Ok... we can use the two Intel integrated cards: 82579LM and 82574L

You've given us nothing to grasp at performance-wise however. So I have limited comments:

A) For the VelociRaptors, do not waste them in a RAIDZ. Mirrored pairs. You can create two vdevs of 1TB each plus a 600GB vdev, and create a "fast" pool of 2.6TB of space. You of course do not have to use them all, but do use them in mirrored pairs.

I really don't have any real data about bandwidth. But we have some performance hungry servers: one Exchange 2013 server with 600 users as example. And an Apache2 Webserver with an wordpress page.

I was thinking in using only the four 1TB Disks, since the 600GB disk are not new. But another question emerged: about the zpool with two 1TB RAID1 zdevs, they work as an RAID10 array? With the performance gain of RAID0? There's something like RAID10 using ZFS?

B) For the 3TB's, fill the remaining slots in the chassis with them and put them in RAIDZ2 or RAIDZ3 for "slow" pool. RAIDZ is considered dangerous because it can only tolerate one drive failure.

After reading your comment I was thinking in this scenario:
Two zvol's in RAID-Z2 with 10 drives, to comply with the 2^n + 2 rule of RAID-Z. This will "waste" 20 drive slots, keeping 4 drive slots for the 10k zpool.

The point here is: I was thinking in separate zpools for this "slow" zdevz.

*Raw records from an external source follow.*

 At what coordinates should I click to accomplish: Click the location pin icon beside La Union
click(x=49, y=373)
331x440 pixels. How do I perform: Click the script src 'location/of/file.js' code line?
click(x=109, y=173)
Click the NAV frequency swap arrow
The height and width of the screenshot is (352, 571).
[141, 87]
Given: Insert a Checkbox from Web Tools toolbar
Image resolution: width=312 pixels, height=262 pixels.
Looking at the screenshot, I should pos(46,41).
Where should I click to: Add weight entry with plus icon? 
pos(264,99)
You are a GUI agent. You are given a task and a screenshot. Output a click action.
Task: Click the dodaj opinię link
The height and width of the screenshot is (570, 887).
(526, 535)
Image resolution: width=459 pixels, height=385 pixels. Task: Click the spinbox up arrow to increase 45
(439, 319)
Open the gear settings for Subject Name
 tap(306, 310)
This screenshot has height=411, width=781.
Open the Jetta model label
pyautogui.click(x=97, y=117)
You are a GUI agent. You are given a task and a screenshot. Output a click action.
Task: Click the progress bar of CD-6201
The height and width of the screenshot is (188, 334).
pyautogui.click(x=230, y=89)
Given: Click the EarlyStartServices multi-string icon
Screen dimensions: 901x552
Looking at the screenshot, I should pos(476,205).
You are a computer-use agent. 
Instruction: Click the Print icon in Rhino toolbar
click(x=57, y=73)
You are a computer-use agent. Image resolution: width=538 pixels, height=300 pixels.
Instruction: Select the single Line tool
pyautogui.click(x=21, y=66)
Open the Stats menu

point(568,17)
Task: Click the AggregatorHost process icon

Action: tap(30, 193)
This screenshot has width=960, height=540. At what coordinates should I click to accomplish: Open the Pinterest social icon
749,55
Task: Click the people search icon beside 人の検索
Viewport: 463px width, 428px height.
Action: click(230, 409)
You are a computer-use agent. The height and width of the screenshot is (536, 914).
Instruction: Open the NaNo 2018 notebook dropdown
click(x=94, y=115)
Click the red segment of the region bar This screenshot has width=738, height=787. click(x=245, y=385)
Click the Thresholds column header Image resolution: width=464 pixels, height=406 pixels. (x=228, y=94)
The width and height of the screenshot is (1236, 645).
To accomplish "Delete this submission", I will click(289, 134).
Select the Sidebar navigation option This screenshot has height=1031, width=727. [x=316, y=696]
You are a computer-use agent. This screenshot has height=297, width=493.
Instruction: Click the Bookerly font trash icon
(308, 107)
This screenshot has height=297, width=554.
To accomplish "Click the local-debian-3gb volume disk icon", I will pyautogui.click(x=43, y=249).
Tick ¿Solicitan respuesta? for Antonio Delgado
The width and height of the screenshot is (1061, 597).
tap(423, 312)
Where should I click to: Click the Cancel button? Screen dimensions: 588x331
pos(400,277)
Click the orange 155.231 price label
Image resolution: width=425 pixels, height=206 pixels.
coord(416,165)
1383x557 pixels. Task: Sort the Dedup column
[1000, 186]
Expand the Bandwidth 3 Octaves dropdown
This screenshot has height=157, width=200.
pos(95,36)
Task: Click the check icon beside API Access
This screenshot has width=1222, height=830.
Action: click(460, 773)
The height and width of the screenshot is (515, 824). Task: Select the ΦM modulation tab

To act as a backup from the other pool.

C) For SLOG device, you do not need a 120GB SSD. You do want one with supercap or capacitor array. Explanation here.

D) Depending on your working set size, you may be able to make good use of at least one SSD for L2ARC.

Can we partition this two SSDs and try to use the same device as ZIL and L2ARC? I don't know if we will have the budget to change the SSDs.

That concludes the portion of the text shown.